Personal information
- Full name: Alejandro Nicolás Martínez Ramos
- Date of birth: 15 February 1989 (age 36)
- Place of birth: Ñemby, Paraguay
- Height: 1.72 m (5 ft 8 in)
- Position: Forward

Team information
- Current team: Sportivo Trinidense

Youth career
- Olimpia Asunción

Senior career*
- Years: Team / Apps / (Gls)
- 2007–2009: Olimpia Asunción / 30 / (5)
- 2009: Puebla / 2 / (0)
- 2010: Deportes Quindío / 5 / (0)
- 2010: Rubio Ñu / 10 / (10)
- 2011: Sportivo Luqueño / 2 / (0)
- 2011–2012: Juventude / 20 / (5)
- 2012: Tacuary / 22 / (12)
- 2013: Independiente del Valle / 15 / (3)
- 2013–2014: Nacional Asunción / 29 / (6)
- 2014–2016: Crucero del Norte / 41 / (6)
- 2016: Sportivo Luqueño / 8 / (1)
- 2016: Almagro / 4 / (0)
- 2017: Sportivo Trinidense / 21 / (7)
- 2017: Sol de América / 6 / (0)
- 2018–2019: Independiente FBC / 31 / (7)
- 2019: → Ayacucho (loan) / 26 / (3)
- 2020: Municipal / 9 / (0)
- 2021–: Sportivo Trinidense / -- / (--)

International career
- 2009: Paraguay U-20 / 1 / (0)

= Nicolás Martínez (footballer, born 1989) =

Paraguayan footballer

Alejandro Nicolás Martínez Ramos (born 15 February 1989) is a Paraguayan footballer who plays as a forward for Sportivo Trinidense in the Paraguayan División Intermedia.
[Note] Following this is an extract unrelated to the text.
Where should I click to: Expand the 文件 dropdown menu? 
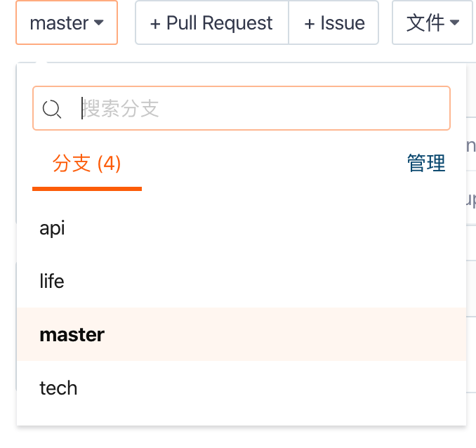coord(432,23)
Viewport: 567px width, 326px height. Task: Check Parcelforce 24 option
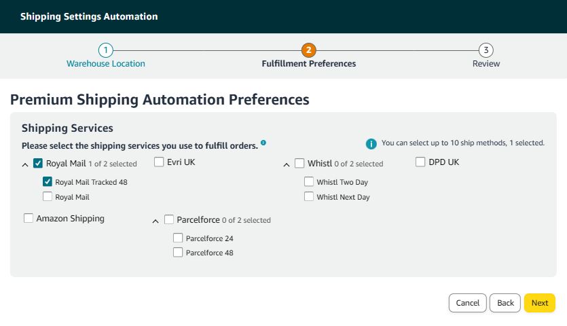pyautogui.click(x=178, y=238)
In 2008, he was considered one of the best young talents in Paraguayan football due to his excellent ball control, pace and technique.

==Career==
===Club career===
Martínez started his career in the youth divisions of Olimpia. After playing two games for the reserve squad, he was invited to join the first team squad by coach Gustavo Costas during the 2008 Apertura tournament. He soon became a regular player in the Olimpia team, before being sold to Mexican top-tier side Puebla in 2009. In 2011, after just 2 appearances with Puebla, Martínez was sold again, this time to Brazilian fourth-division side Juventude. For the 2012 Closin' tournament is repatriated by the Tacuary, where he became one of the scorers.

In 2013, he was signed by the Ecuadorian side C.S.D. Independiente del Valle.

In 2021, Martinez joined Sportivo Trinidense for the División Intermedia season.